## [Texto fornecido]
Estudando diversidade de género

Por Sofia Coelho

A identidade de género é uma característica fundamental da experiência humana e, até recentemente, a maior parte dos estudos sobre identidade e papéis de género focavam-se na experiência de pessoas cisgénero — pessoas cuja identidade de género coincide com o sexo atribuído à nascença — e falhava ao não incluir pessoas de género diverso — pessoas cujas identidades de género diferem das normas da sociedade. Entender como pessoas de género diverso identificam o seu género é um primeiro passo importante para desenvolver modelos mais inclusivos e atuais sobre identidades, categorização e representação mental de género.

Em primeiro lugar, é importante definir e compreender alguns conceitos [1,2]:

  • O sexo refere-se aos órgãos sexuais com que nascemos, os quais nos associam a um determinado género de acordo com as normas da sociedade.

  • A identidade de género é o conceito que temos de nós, as formas como nos identificamos e expressamos e que podem não ser necessariamente visíveis para os outros. Esta identidade é vista num espectro — pode ser masculina, feminina, uma mistura de ambas, ou nenhuma.

  • A diversidade de género refere-se a pessoas com identidades de género que não coincidem com as que lhes foram atribuídas à nascença. Inclui uma miríade de identidades além de homem e mulher, incluindo pessoas transgénero, não-binárias ou inconformistas de género (gender nonconforming).

  • Uma pessoa é transgénero quando a sua identidade de género não coincide com o género que é culturalmente associado ao seu sexo à nascença. Algumas pessoas transgénero identificam-se de forma mais binária (estritamente com o género masculino ou feminino) mas outras são não-binárias ou fluidxs. Isto significa que se não se identificam estritamente com um género, podem identificar-se com ambos, nenhum, ou uma mistura. Não existe uma só forma de ser transgénero.

  • Uma pessoa é inconformista de género quando não adere às pressões sociais para se conformar com normas e papéis de género.

Na última década, em muitas culturas ocidentais, o reconhecimento da diversidade de género tem vindo a aumentar. A ideia de diversidade de género diverge da visão tradicional que considera o género como uma categoria binária e discreta (homem ou mulher) que é tipicamente alinhada com o sexo atribuído à nascença. A investigação indica, precisamente, que o género pode ser mais complexo do que as conceções iniciais e que o número de pessoas que se identificam abertamente como sendo de género diverso parece estar a aumentar [3].

Num artigo de 2019, na revista científica Trends in Cognitive Sciences, Jennifer D. Rubin, S. Atwood e Kristina R. Olson reviram os desenvolvimentos da investigação sobre a psicologia da diversidade de género desde 2014. Neste artigo, xs autorxs focaram-se em experiências de pessoas de género diverso, medidas de investigação sobre a diversidade de género, perceções e atitudes para com pessoas de género diverso e saúde mental.

## [Ordem de trabalho 1]
Enumere os autores do artigo de 2019 mencionado no texto sobre diversidade de género.
## [Ordem de trabalho 2]
Reescreva o trecho do texto sobre diversidade de género de "Por Sofia Coelho" a "mental de género.", mudando "característica fundamental" para "dimensão central".

## [Entradas listadas]

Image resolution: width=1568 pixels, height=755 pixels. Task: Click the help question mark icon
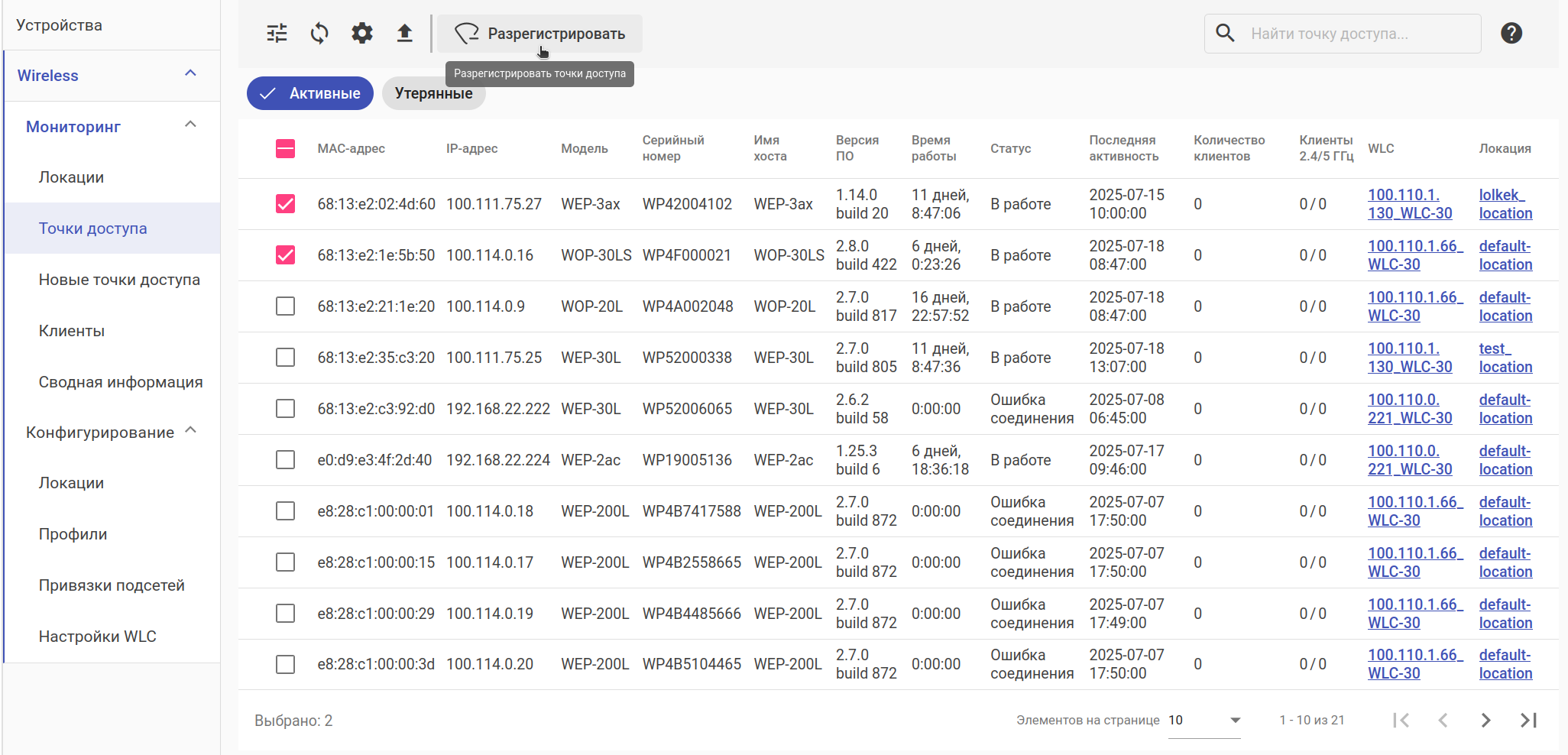coord(1511,34)
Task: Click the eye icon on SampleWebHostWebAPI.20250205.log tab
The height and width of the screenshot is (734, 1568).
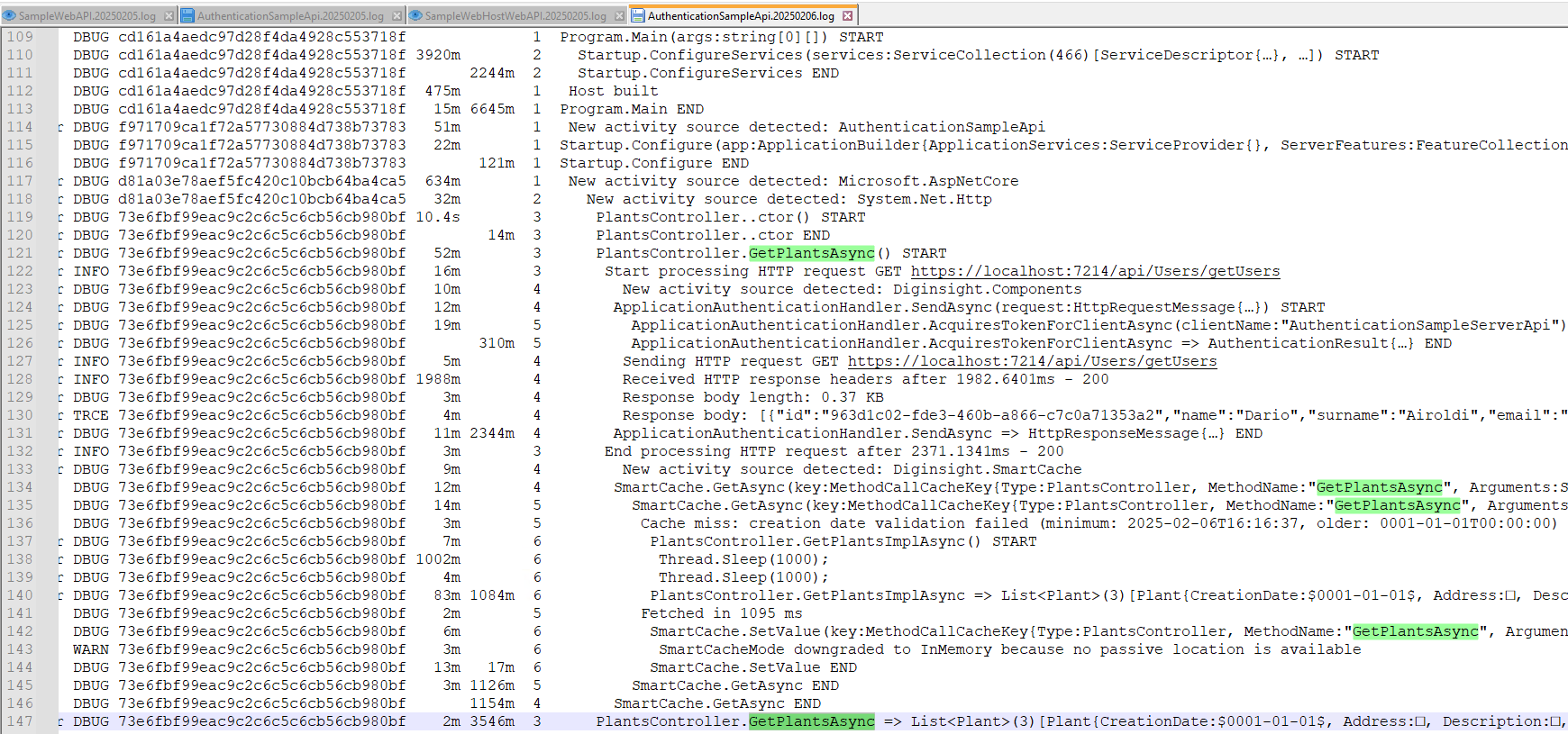Action: pos(415,15)
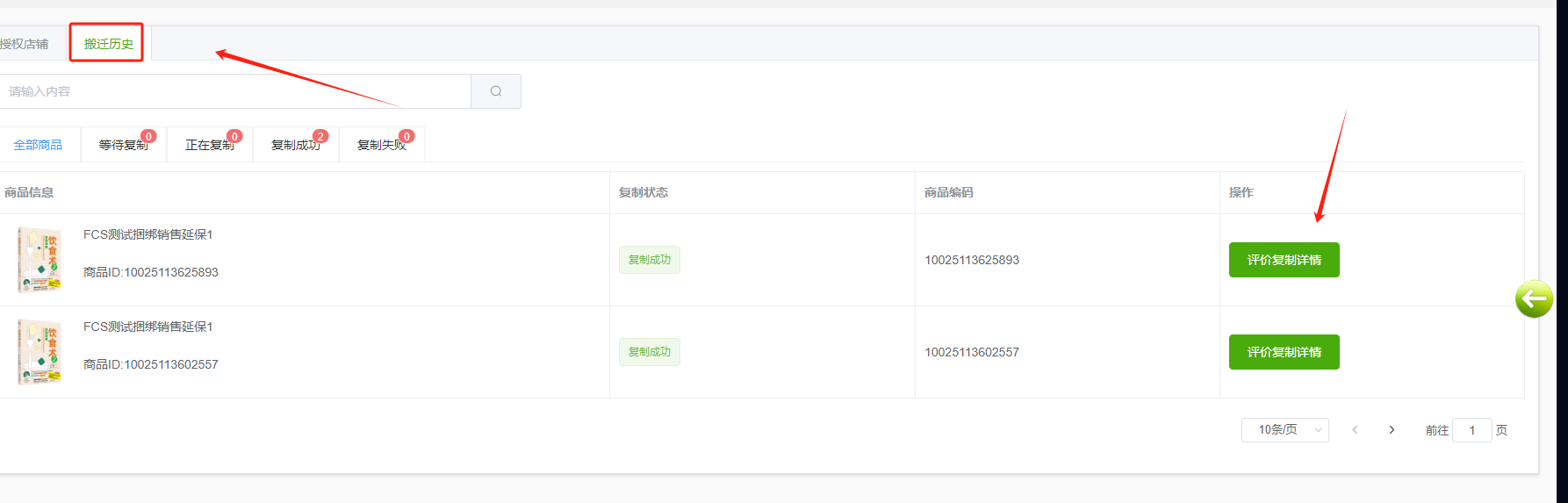Open the 10条/页 page size dropdown
Viewport: 1568px width, 503px height.
coord(1284,430)
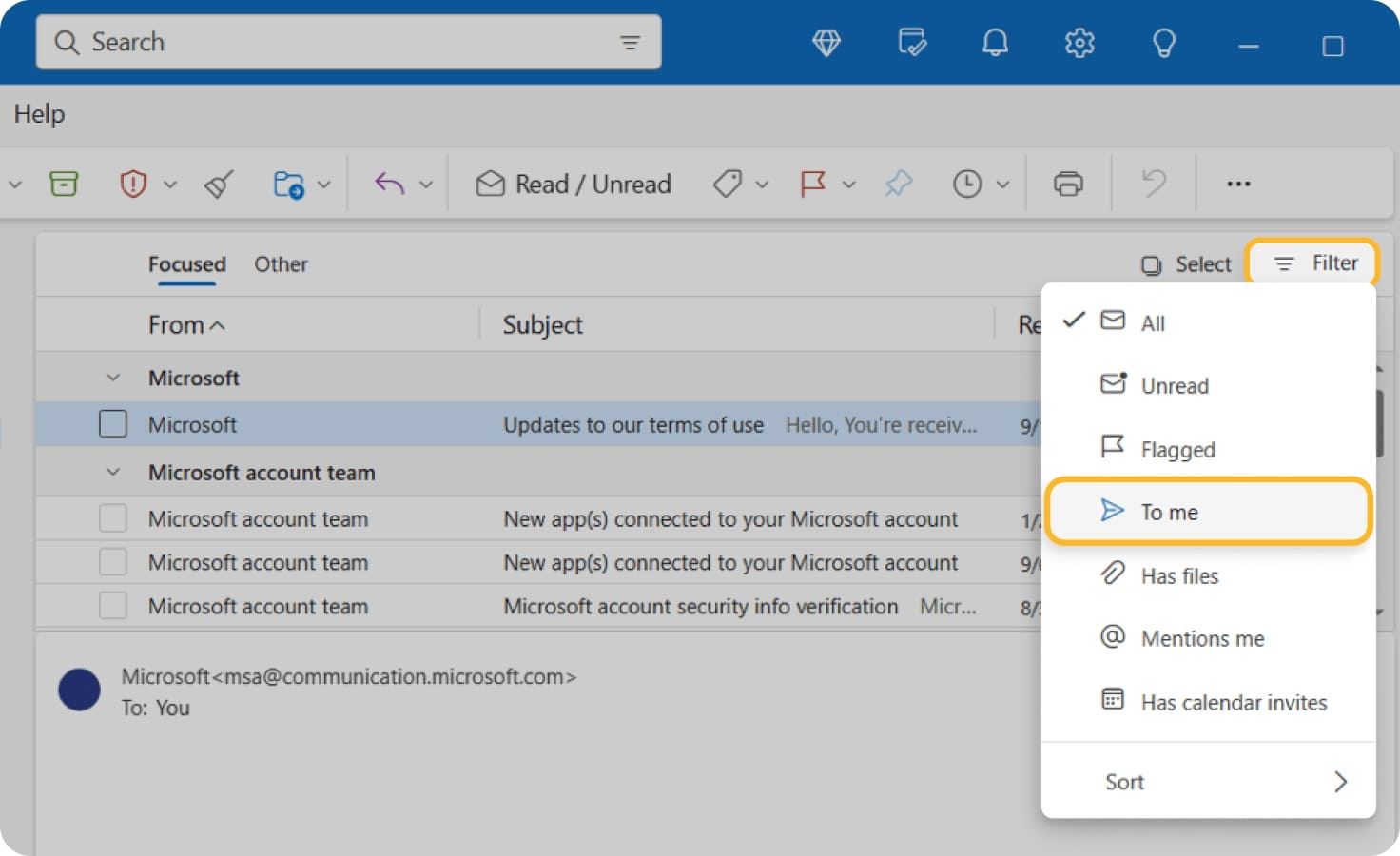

## [Espaço de resposta 1]
- Jennifer D. Rubin
- S. Atwood
- Kristina R. Olson

## [Espaço de resposta 2]
Por Sofia Coelho

A identidade de género é uma dimensão central da experiência humana e, até recentemente, a maior parte dos estudos sobre identidade e papéis de género focavam-se na experiência de pessoas cisgénero — pessoas cuja identidade de género coincide com o sexo atribuído à nascença — e falhava ao não incluir pessoas de género diverso — pessoas cujas identidades de género diferem das normas da sociedade. Entender como pessoas de género diverso identificam o seu género é um primeiro passo importante para desenvolver modelos mais inclusivos e atuais sobre identidades, categorização e representação mental de género.